La tâche de l’Agence est d’exercer les activités de caractère technique-opérationnel liées aux phases d’instruction, de formulation, de financement, de gestion et de contrôle des initiatives de coopération internationale. Le vice-ministre des Affaires étrangères, Edmondo Cirielli, titulaire de la délégation en matière de Coopération au développement, préside le Comité conjoint qui approuve les projets et les initiatives de développement international. Le directeur de l’AICS est Marco Riccardo Rusconi. L’organisme a été l’une des nouveautés de la loi de réforme n°125/2014, conçue avec la volonté de moderniser le cadre de la coopération de l’Italie à travers la construction de quatre piliers.

 

 

 

Le premier est la “cohérence des politiques gouvernementales”, garantie par le Comité interministériel pour la coopération au développement (CICS), siège institutionnel de confrontation au niveau ministériel sur les différentes politiques internationales du gouvernement, dans le but d’en augmenter la compatibilité et la cohérence en termes d’objectifs et de résultats atteints. Le deuxième pilier est l’institution d’un vice-ministre à la Coopération avec une délégation ample et spécifique sur la matière. Le troisième pilier est la définition d’”un système italien de la coopération” qui prévoit l’implication et l’interaction de nouveaux acteurs du non-profit (fondations, ONLUS, finance éthique, diasporas des migrants, etc.) et du secteur privé. Enfin, le quatrième pilier est incarné par l’AICS, une Agence qui, sous la vigilance du MAECI, dispose d’une large capacité d’action grâce à une personnalité juridique autonome, un budget propre et une organisation propre. Toutes ces capacités qui permettent de fonctionner comme un véritable hub.

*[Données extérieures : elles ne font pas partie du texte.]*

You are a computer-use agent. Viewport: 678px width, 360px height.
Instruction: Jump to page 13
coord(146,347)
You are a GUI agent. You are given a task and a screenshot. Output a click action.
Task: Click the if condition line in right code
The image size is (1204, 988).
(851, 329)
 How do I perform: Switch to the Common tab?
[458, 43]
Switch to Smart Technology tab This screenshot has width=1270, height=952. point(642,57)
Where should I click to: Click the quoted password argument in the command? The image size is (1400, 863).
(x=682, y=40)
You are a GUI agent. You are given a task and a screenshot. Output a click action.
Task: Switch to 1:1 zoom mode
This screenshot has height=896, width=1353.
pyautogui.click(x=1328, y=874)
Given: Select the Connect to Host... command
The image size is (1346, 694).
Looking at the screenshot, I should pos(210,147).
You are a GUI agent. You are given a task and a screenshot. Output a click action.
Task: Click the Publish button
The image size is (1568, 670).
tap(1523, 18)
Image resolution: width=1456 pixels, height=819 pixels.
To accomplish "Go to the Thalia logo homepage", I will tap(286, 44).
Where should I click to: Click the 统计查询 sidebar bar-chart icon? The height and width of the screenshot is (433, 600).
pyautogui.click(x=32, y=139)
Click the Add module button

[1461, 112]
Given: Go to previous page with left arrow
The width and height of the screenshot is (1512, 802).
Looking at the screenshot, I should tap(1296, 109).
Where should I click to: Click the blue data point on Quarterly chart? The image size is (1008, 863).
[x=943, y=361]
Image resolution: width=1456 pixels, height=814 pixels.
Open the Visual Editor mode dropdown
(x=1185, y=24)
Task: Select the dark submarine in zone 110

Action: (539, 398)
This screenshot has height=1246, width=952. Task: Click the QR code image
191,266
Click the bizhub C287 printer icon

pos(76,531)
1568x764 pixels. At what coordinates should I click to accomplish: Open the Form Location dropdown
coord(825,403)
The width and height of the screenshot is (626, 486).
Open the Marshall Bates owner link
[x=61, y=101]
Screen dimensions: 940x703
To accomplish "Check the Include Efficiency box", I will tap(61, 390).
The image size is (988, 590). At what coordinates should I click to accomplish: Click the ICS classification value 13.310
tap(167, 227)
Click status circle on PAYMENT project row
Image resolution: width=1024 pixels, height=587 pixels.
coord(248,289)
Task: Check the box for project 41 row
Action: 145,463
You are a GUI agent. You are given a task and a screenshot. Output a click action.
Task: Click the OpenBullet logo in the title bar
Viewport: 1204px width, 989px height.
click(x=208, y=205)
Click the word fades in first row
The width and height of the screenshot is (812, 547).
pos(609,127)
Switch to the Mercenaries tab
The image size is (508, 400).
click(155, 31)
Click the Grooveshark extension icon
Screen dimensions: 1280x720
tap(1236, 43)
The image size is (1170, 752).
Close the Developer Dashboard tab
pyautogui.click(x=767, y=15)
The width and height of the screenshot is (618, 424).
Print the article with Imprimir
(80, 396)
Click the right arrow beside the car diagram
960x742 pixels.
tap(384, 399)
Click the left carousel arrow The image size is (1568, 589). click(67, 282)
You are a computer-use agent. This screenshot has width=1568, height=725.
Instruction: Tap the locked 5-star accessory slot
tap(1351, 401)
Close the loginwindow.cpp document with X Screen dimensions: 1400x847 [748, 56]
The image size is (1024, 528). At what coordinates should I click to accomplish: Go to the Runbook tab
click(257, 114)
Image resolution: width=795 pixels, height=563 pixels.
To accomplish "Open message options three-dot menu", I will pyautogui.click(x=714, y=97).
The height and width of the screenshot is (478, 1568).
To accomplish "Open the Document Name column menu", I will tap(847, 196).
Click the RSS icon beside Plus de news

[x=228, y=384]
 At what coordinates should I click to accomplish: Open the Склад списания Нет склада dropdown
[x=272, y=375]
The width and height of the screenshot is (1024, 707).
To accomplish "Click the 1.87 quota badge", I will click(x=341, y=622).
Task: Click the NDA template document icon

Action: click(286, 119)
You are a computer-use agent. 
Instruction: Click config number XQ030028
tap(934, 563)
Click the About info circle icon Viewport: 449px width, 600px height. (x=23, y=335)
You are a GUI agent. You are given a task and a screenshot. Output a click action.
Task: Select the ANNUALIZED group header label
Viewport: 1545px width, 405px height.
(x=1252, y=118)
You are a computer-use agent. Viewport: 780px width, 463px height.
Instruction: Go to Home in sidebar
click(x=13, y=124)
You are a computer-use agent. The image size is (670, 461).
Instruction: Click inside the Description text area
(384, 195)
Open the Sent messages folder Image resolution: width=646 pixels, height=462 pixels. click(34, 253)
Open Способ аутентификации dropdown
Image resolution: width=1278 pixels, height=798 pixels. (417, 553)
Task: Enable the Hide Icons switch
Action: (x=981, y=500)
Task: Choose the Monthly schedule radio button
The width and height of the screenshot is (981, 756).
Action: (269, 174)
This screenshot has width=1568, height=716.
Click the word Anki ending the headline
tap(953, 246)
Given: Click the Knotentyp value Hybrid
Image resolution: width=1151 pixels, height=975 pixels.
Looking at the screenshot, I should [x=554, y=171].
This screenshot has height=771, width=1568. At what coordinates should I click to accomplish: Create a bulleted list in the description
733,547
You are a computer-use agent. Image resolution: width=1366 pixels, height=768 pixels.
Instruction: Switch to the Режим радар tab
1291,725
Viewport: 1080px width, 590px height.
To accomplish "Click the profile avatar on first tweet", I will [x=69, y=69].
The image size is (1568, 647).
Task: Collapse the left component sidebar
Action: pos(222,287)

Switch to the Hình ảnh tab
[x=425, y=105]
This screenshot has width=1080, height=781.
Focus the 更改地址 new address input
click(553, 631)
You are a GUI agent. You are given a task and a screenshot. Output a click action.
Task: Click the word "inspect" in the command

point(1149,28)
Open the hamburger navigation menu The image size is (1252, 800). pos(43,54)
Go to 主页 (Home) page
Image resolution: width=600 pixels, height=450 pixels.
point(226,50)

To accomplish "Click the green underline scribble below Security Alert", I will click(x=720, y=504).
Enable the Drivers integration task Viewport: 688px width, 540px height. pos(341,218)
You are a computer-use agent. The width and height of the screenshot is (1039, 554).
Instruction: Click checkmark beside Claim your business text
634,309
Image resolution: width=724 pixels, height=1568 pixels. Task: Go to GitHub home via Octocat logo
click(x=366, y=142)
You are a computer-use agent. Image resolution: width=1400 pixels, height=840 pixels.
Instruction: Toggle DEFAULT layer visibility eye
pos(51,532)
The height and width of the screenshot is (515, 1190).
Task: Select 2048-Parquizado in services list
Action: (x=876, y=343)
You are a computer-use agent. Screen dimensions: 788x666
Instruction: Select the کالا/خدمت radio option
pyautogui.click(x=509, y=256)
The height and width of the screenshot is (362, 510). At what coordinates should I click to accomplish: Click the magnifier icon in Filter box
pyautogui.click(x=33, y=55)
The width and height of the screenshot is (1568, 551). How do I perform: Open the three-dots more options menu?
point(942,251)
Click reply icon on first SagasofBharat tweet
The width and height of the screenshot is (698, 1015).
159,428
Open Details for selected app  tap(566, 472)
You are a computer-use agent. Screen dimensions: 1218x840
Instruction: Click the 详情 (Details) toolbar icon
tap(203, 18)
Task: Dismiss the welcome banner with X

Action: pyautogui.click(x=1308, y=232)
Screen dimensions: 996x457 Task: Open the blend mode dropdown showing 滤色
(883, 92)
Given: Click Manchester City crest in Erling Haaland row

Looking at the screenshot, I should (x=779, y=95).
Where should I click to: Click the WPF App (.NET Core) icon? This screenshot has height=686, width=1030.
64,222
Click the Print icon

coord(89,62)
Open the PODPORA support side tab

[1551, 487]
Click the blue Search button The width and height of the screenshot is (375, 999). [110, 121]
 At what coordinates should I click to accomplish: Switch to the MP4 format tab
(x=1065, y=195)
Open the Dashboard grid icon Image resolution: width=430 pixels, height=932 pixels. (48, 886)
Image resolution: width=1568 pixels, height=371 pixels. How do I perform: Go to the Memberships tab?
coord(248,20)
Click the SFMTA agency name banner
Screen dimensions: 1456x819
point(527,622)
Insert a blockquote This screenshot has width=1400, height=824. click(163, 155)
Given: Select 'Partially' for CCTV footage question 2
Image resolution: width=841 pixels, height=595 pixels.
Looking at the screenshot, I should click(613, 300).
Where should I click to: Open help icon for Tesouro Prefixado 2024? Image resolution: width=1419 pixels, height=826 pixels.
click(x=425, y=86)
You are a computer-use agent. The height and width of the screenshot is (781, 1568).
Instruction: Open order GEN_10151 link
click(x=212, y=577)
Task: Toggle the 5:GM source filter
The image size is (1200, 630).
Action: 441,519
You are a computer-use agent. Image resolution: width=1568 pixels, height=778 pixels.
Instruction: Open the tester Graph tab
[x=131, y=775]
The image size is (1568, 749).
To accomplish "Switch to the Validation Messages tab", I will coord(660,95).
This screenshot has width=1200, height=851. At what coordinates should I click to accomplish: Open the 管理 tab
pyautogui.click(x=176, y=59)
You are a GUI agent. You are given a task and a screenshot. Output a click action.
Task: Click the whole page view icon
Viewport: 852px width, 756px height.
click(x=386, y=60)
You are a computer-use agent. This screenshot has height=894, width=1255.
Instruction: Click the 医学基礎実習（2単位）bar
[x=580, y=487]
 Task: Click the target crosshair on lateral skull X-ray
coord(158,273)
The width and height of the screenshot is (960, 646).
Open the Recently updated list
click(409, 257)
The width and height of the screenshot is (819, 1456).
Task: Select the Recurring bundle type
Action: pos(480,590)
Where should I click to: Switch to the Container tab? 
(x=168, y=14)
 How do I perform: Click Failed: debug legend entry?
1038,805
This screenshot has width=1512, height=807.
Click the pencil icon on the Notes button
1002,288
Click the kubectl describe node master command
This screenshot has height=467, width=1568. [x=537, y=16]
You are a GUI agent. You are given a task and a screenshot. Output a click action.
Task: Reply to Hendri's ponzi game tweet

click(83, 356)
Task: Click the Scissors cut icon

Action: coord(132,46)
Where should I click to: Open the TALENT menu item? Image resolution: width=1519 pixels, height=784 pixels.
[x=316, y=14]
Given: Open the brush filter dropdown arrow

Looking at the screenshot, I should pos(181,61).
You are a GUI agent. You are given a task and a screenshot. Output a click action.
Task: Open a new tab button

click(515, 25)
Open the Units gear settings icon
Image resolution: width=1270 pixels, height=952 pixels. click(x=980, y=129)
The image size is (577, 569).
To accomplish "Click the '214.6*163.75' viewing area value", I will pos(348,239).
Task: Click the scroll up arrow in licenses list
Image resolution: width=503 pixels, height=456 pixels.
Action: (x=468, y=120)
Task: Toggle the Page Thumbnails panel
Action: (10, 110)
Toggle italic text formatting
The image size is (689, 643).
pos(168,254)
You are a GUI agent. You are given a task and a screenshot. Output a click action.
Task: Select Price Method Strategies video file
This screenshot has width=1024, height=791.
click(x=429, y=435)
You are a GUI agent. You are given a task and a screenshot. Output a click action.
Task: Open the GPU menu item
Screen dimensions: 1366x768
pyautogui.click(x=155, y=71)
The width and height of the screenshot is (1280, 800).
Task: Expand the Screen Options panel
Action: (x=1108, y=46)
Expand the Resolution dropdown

Les nombreux acteurs de la coopération italienne, publics et privés, sont appelés à travailler ensemble et à promouvoir des actions cohérentes, avec un plus grand impact et une plus grande efficacité. Le système réunit les administrations de l’État, les universités, les sujets de la coopération décentralisée et tout le monde du non-profit, en impliquant pleinement les entreprises et le monde du profit, acteurs ces derniers essentiels pour la nouvelle coopération. Le fait de créer un réseau et de promouvoir la cohérence entre les politiques et les initiatives de coopération est l’un des aspects les plus importants de la loi n° 125/2014. Cela signifie assurer un échange d’informations et favoriser une action en réseau au niveau local entre les sujets qui opèrent dans les différents pays grâce aux hommes et aux femmes de l’AICS présents sur le terrain, cela veut dire récompenser et favoriser les projets d’intervention promus par des consortia ou en partenariat entre plusieurs acteurs, cela signifie valoriser les accords, conventions et ententes entre les sujets publics également à travers le rôle “d’agence exécutive spécialisée” que l’AICS se voit reconnaître par la loi. Il s’agit d’un changement de paradigme fondamental en termes de renforcement de la “cohérence” de l’action de coopération et d’une plus grande correspondance aux principes internationaux d’efficacité. En misant sur une direction qui implique toutes les ressources disponibles pour investir dans la coopération, on génère un effet de levier entre ressources publiques et privées, réalisant ainsi l’augmentation nécessaire du volume financier pour faire face aux ambitieux objectifs de développement durable.